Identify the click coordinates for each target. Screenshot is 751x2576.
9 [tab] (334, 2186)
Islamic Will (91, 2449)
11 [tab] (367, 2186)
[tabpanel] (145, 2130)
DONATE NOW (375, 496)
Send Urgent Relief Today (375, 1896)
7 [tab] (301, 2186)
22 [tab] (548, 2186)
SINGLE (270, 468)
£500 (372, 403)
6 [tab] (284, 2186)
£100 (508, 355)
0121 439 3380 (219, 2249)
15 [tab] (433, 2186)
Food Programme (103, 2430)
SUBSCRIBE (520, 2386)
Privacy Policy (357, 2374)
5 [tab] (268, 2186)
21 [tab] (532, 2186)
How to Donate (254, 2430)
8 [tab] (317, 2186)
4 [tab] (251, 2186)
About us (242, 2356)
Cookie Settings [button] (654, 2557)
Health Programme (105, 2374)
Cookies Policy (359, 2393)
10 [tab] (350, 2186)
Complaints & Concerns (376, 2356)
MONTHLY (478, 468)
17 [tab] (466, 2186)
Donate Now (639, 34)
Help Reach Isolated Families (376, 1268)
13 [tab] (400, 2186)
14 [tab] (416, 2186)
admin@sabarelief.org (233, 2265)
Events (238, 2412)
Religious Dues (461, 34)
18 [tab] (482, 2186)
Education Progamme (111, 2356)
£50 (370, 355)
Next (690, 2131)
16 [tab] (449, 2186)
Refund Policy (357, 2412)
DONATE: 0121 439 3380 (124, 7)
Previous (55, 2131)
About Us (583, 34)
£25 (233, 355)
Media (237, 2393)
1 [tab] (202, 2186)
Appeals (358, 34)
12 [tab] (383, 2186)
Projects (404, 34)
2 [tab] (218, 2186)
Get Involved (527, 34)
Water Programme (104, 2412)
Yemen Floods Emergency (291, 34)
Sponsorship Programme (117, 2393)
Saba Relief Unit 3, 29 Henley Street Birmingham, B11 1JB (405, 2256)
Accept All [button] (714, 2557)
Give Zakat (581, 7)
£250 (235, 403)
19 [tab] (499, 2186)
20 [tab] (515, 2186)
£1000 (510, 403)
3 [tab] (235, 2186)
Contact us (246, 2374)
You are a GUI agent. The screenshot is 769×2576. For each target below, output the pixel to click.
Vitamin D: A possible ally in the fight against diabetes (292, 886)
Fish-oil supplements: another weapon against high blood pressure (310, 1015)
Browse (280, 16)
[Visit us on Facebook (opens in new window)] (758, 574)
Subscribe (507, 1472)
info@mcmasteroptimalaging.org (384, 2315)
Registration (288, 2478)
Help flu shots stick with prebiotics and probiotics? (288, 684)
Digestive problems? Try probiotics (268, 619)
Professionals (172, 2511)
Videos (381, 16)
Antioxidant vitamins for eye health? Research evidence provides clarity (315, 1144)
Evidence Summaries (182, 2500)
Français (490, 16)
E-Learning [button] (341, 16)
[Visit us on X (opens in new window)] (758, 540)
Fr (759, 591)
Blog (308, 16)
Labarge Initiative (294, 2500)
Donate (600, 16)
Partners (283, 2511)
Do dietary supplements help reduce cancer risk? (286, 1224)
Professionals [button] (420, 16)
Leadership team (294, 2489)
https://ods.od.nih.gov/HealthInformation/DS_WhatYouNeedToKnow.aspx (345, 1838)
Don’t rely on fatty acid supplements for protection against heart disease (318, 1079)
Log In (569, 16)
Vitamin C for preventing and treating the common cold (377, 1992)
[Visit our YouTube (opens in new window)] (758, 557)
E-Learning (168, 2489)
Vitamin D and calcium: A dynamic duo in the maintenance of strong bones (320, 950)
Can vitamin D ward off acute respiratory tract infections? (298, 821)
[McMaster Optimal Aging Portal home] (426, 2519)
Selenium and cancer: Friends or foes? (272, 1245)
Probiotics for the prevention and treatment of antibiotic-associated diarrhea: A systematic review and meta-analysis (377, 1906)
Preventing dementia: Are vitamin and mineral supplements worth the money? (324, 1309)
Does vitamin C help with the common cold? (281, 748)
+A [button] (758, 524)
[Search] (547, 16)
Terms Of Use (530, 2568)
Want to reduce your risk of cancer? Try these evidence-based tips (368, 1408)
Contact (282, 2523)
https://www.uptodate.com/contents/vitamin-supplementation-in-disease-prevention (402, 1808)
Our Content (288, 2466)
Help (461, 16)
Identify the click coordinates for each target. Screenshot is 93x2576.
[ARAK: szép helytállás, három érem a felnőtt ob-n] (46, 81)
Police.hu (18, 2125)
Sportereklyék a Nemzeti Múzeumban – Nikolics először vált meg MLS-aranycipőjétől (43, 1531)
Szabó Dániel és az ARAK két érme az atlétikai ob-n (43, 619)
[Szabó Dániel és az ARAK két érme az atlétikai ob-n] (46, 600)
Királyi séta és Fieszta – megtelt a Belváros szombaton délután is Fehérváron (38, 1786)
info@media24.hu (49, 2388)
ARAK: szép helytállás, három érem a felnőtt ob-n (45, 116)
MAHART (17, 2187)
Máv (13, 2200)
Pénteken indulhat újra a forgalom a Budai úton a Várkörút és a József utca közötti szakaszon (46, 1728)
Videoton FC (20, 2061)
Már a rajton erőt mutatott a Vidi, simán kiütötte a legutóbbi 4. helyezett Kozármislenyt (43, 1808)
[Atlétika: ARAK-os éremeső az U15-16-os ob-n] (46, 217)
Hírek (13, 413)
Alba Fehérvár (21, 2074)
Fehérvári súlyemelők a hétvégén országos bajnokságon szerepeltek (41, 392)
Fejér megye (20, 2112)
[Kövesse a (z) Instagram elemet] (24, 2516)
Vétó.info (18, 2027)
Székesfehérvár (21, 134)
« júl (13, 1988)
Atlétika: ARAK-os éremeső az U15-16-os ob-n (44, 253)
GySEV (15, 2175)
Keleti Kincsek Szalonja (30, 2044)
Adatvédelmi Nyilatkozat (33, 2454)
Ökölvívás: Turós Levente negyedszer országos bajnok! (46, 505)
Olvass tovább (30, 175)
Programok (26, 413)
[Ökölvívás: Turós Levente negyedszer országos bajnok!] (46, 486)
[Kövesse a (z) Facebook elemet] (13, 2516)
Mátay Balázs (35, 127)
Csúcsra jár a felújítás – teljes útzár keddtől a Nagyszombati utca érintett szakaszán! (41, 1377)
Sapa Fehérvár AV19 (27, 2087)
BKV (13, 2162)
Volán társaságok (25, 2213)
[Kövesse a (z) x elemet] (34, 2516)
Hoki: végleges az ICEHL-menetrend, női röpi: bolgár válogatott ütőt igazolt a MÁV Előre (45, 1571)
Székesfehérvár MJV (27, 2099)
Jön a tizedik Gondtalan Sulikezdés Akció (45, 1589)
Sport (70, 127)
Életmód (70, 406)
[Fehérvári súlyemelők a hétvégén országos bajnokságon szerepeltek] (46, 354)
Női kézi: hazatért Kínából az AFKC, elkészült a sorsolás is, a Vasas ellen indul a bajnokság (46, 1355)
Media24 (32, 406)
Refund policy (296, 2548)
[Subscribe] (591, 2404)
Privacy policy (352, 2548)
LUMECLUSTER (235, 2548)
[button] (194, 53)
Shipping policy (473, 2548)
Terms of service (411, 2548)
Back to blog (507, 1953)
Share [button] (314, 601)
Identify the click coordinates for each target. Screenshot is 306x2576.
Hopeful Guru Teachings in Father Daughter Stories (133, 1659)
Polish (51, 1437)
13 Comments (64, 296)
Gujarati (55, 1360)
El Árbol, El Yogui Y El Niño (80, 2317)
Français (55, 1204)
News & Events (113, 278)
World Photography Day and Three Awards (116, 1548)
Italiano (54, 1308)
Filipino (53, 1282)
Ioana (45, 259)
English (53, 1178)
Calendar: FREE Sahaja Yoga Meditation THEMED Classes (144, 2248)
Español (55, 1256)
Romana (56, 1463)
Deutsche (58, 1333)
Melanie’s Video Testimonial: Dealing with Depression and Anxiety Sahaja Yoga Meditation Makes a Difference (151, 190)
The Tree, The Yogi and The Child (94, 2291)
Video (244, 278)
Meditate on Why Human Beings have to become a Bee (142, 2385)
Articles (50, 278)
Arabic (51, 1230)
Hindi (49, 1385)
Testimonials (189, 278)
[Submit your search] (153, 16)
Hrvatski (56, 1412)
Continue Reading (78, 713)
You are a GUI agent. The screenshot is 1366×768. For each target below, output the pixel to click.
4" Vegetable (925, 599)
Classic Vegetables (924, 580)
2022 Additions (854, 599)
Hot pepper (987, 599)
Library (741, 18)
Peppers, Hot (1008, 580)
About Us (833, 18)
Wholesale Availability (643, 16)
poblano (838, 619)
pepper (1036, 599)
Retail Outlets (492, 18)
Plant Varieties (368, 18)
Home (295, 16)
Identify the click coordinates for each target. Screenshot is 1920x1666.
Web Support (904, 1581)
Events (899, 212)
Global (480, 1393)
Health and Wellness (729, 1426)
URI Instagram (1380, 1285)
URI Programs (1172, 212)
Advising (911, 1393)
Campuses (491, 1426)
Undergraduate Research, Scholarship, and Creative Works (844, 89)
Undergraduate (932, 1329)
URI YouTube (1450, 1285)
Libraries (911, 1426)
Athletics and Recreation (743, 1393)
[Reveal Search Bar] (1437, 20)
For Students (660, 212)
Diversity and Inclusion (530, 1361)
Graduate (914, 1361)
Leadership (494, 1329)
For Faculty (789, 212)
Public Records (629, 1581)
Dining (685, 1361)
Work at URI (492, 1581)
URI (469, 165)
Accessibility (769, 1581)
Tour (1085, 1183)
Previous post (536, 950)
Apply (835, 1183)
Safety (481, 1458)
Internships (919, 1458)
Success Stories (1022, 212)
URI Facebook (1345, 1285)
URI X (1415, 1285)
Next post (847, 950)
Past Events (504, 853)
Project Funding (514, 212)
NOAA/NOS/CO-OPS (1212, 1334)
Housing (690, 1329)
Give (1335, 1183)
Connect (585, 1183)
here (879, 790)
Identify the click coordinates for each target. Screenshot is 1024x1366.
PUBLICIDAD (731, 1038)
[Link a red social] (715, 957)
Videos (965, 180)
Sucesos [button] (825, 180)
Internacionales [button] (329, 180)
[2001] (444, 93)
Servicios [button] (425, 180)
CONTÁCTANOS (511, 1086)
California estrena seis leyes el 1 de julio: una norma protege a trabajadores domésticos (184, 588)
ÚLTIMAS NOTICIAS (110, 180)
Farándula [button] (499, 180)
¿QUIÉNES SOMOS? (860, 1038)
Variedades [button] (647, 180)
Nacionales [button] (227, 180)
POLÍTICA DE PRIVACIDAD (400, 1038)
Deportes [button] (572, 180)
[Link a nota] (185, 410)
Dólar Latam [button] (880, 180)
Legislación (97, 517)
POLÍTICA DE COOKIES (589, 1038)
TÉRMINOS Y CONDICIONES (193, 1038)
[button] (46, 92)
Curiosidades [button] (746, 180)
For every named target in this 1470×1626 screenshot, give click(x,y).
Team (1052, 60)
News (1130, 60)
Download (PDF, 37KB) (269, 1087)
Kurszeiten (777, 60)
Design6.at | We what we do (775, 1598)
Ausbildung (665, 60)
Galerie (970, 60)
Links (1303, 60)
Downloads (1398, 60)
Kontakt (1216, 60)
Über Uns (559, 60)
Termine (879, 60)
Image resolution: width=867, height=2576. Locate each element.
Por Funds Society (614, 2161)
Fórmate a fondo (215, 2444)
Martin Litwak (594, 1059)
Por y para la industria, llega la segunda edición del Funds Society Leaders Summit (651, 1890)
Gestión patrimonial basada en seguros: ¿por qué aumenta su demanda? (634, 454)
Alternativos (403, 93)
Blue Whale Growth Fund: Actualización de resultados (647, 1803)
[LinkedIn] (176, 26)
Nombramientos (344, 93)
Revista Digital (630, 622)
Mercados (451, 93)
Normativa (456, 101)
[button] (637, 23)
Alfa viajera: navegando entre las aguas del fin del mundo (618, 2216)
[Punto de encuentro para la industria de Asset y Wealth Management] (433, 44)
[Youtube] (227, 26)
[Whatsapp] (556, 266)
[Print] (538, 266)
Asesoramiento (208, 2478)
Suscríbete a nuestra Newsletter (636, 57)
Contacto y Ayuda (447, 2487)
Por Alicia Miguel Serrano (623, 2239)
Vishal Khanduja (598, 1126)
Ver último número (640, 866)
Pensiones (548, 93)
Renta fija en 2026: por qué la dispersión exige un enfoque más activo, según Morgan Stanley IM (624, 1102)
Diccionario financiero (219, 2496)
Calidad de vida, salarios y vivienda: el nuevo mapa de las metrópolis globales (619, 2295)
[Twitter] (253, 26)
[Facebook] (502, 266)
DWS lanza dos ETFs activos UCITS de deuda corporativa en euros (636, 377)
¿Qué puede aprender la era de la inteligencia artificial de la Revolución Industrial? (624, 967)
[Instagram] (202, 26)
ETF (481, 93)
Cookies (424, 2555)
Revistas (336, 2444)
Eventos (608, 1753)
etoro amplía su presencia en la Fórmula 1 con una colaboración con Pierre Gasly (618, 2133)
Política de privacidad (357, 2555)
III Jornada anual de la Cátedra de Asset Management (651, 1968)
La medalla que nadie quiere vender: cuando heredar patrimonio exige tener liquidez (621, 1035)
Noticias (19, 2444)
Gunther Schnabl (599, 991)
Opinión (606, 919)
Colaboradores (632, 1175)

* * * * *

(What the exercise asks):
Going back to the entries above, set down exactly the lines that begin at the one with "[McMaster Optimal Aging" and end at the one with "Pénteken indulhat újra", both included, and nothing else.

(Exercise result):
[McMaster Optimal Aging Portal home] (426, 2519)
Selenium and cancer: Friends or foes? (272, 1245)
Probiotics for the prevention and treatment of antibiotic-associated diarrhea: A systematic review and meta-analysis (377, 1906)
Preventing dementia: Are vitamin and mineral supplements worth the money? (324, 1309)
Does vitamin C help with the common cold? (281, 748)
+A [button] (758, 524)
[Search] (547, 16)
Terms Of Use (530, 2568)
Want to reduce your risk of cancer? Try these evidence-based tips (368, 1408)
Contact (282, 2523)
https://www.uptodate.com/contents/vitamin-supplementation-in-disease-prevention (402, 1808)
Our Content (288, 2466)
Help (461, 16)
Identify the click coordinates for each target. Screenshot is 93x2576.
[ARAK: szép helytállás, három érem a felnőtt ob-n] (46, 81)
Police.hu (18, 2125)
Sportereklyék a Nemzeti Múzeumban – Nikolics először vált meg MLS-aranycipőjétől (43, 1531)
Szabó Dániel és az ARAK két érme az atlétikai ob-n (43, 619)
[Szabó Dániel és az ARAK két érme az atlétikai ob-n] (46, 600)
Királyi séta és Fieszta – megtelt a Belváros szombaton délután is Fehérváron (38, 1786)
info@media24.hu (49, 2388)
ARAK: szép helytállás, három érem a felnőtt ob-n (45, 116)
MAHART (17, 2187)
Máv (13, 2200)
Pénteken indulhat újra a forgalom a Budai úton a Várkörút és a József utca közötti szakaszon (46, 1728)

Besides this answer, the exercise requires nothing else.